▸ **WHAT TO PRODUCE**:
The records, repeated exactly and in full, are the expected answer.

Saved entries

=======

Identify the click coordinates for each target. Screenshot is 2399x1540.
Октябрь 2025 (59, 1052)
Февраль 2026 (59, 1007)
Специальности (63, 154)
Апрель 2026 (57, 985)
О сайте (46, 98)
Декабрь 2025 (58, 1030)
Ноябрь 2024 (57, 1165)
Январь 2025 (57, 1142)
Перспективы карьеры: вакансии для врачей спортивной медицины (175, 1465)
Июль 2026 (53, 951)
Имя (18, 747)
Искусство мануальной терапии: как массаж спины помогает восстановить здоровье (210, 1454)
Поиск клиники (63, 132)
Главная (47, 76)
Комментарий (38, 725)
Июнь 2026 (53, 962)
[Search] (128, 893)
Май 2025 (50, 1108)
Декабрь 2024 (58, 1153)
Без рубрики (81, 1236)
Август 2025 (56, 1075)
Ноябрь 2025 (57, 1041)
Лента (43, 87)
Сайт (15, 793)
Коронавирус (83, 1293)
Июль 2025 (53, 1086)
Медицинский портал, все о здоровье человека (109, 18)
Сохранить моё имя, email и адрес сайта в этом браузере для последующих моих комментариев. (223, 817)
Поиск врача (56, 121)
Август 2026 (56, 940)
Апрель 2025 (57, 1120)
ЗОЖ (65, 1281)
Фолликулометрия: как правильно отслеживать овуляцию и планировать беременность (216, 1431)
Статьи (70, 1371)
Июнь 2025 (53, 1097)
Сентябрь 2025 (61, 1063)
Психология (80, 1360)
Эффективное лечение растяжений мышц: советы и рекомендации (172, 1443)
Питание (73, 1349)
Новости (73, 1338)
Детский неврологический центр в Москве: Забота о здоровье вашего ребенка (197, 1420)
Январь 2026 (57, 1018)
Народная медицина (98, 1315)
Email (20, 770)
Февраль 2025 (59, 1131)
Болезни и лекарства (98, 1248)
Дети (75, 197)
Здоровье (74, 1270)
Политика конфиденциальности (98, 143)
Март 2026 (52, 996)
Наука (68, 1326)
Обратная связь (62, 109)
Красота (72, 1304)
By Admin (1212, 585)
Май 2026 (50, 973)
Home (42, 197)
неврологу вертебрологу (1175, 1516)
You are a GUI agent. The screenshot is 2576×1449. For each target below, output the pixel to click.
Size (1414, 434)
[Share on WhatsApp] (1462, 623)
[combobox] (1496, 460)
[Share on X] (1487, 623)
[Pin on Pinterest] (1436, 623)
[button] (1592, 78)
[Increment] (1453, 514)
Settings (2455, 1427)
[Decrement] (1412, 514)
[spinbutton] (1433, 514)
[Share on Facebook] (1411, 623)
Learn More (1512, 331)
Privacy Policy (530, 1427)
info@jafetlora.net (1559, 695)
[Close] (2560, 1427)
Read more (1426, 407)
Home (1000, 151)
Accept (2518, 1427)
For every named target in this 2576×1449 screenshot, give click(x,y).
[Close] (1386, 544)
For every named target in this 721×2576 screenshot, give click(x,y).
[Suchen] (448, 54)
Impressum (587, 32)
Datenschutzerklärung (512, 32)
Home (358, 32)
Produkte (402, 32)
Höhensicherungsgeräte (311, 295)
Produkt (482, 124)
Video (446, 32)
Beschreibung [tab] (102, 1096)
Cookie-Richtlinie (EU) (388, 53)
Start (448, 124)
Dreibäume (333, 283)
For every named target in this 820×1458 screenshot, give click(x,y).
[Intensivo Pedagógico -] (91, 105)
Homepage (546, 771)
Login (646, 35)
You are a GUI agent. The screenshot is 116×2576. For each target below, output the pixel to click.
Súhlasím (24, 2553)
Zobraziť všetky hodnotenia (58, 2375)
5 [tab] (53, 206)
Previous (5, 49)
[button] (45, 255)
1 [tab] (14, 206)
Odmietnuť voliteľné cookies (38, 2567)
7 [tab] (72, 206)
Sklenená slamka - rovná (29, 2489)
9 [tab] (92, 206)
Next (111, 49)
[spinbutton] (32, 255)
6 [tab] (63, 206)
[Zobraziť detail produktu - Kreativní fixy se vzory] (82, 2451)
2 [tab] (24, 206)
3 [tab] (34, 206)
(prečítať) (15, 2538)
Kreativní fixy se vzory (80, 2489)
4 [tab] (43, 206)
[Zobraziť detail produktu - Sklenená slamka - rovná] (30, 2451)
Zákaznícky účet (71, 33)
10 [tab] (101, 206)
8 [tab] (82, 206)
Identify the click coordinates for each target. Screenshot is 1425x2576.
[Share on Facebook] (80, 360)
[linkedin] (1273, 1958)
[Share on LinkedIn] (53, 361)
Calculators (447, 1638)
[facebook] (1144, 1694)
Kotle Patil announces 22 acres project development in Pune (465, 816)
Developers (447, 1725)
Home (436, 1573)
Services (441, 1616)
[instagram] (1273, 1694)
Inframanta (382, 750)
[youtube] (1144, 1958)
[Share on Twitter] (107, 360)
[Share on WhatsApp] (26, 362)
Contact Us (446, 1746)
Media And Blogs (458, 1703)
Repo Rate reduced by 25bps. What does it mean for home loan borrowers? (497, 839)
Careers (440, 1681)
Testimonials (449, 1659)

=======

▸ **EXERCISE RESPONSE**:
Identify the click coordinates for each target. Screenshot is 2399x1540.
Октябрь 2025 (59, 1052)
Февраль 2026 (59, 1007)
Специальности (63, 154)
Апрель 2026 (57, 985)
О сайте (46, 98)
Декабрь 2025 (58, 1030)
Ноябрь 2024 (57, 1165)
Январь 2025 (57, 1142)
Перспективы карьеры: вакансии для врачей спортивной медицины (175, 1465)
Июль 2026 (53, 951)
Имя (18, 747)
Искусство мануальной терапии: как массаж спины помогает восстановить здоровье (210, 1454)
Поиск клиники (63, 132)
Главная (47, 76)
Комментарий (38, 725)
Июнь 2026 (53, 962)
[Search] (128, 893)
Май 2025 (50, 1108)
Декабрь 2024 (58, 1153)
Без рубрики (81, 1236)
Август 2025 (56, 1075)
Ноябрь 2025 (57, 1041)
Лента (43, 87)
Сайт (15, 793)
Коронавирус (83, 1293)
Июль 2025 (53, 1086)
Медицинский портал, все о здоровье человека (109, 18)
Сохранить моё имя, email и адрес сайта в этом браузере для последующих моих комментариев. (223, 817)
Поиск врача (56, 121)
Август 2026 (56, 940)
Апрель 2025 (57, 1120)
ЗОЖ (65, 1281)
Фолликулометрия: как правильно отслеживать овуляцию и планировать беременность (216, 1431)
Статьи (70, 1371)
Июнь 2025 (53, 1097)
Сентябрь 2025 (61, 1063)
Психология (80, 1360)
Эффективное лечение растяжений мышц: советы и рекомендации (172, 1443)
Питание (73, 1349)
Новости (73, 1338)
Детский неврологический центр в Москве: Забота о здоровье вашего ребенка (197, 1420)
Январь 2026 (57, 1018)
Народная медицина (98, 1315)
Email (20, 770)
Февраль 2025 (59, 1131)
Болезни и лекарства (98, 1248)
Дети (75, 197)
Здоровье (74, 1270)
Политика конфиденциальности (98, 143)
Март 2026 (52, 996)
Наука (68, 1326)
Обратная связь (62, 109)
Красота (72, 1304)
By Admin (1212, 585)
Май 2026 (50, 973)
Home (42, 197)
неврологу вертебрологу (1175, 1516)
You are a GUI agent. The screenshot is 2576×1449. For each target below, output the pixel to click.
Size (1414, 434)
[Share on WhatsApp] (1462, 623)
[combobox] (1496, 460)
[Share on X] (1487, 623)
[Pin on Pinterest] (1436, 623)
[button] (1592, 78)
[Increment] (1453, 514)
Settings (2455, 1427)
[Decrement] (1412, 514)
[spinbutton] (1433, 514)
[Share on Facebook] (1411, 623)
Learn More (1512, 331)
Privacy Policy (530, 1427)
info@jafetlora.net (1559, 695)
[Close] (2560, 1427)
Read more (1426, 407)
Home (1000, 151)
Accept (2518, 1427)
For every named target in this 2576×1449 screenshot, give click(x,y).
[Close] (1386, 544)
For every named target in this 721×2576 screenshot, give click(x,y).
[Suchen] (448, 54)
Impressum (587, 32)
Datenschutzerklärung (512, 32)
Home (358, 32)
Produkte (402, 32)
Höhensicherungsgeräte (311, 295)
Produkt (482, 124)
Video (446, 32)
Beschreibung [tab] (102, 1096)
Cookie-Richtlinie (EU) (388, 53)
Start (448, 124)
Dreibäume (333, 283)
For every named target in this 820×1458 screenshot, give click(x,y).
[Intensivo Pedagógico -] (91, 105)
Homepage (546, 771)
Login (646, 35)
You are a GUI agent. The screenshot is 116×2576. For each target below, output the pixel to click.
Súhlasím (24, 2553)
Zobraziť všetky hodnotenia (58, 2375)
5 [tab] (53, 206)
Previous (5, 49)
[button] (45, 255)
1 [tab] (14, 206)
Odmietnuť voliteľné cookies (38, 2567)
7 [tab] (72, 206)
Sklenená slamka - rovná (29, 2489)
9 [tab] (92, 206)
Next (111, 49)
[spinbutton] (32, 255)
6 [tab] (63, 206)
[Zobraziť detail produktu - Kreativní fixy se vzory] (82, 2451)
2 [tab] (24, 206)
3 [tab] (34, 206)
(prečítať) (15, 2538)
Kreativní fixy se vzory (80, 2489)
4 [tab] (43, 206)
[Zobraziť detail produktu - Sklenená slamka - rovná] (30, 2451)
Zákaznícky účet (71, 33)
10 [tab] (101, 206)
8 [tab] (82, 206)
Identify the click coordinates for each target. Screenshot is 1425x2576.
[Share on Facebook] (80, 360)
[linkedin] (1273, 1958)
[Share on LinkedIn] (53, 361)
Calculators (447, 1638)
[facebook] (1144, 1694)
Kotle Patil announces 22 acres project development in Pune (465, 816)
Developers (447, 1725)
Home (436, 1573)
Services (441, 1616)
[instagram] (1273, 1694)
Inframanta (382, 750)
[youtube] (1144, 1958)
[Share on Twitter] (107, 360)
[Share on WhatsApp] (26, 362)
Contact Us (446, 1746)
Media And Blogs (458, 1703)
Repo Rate reduced by 25bps. What does it mean for home loan borrowers? (497, 839)
Careers (440, 1681)
Testimonials (449, 1659)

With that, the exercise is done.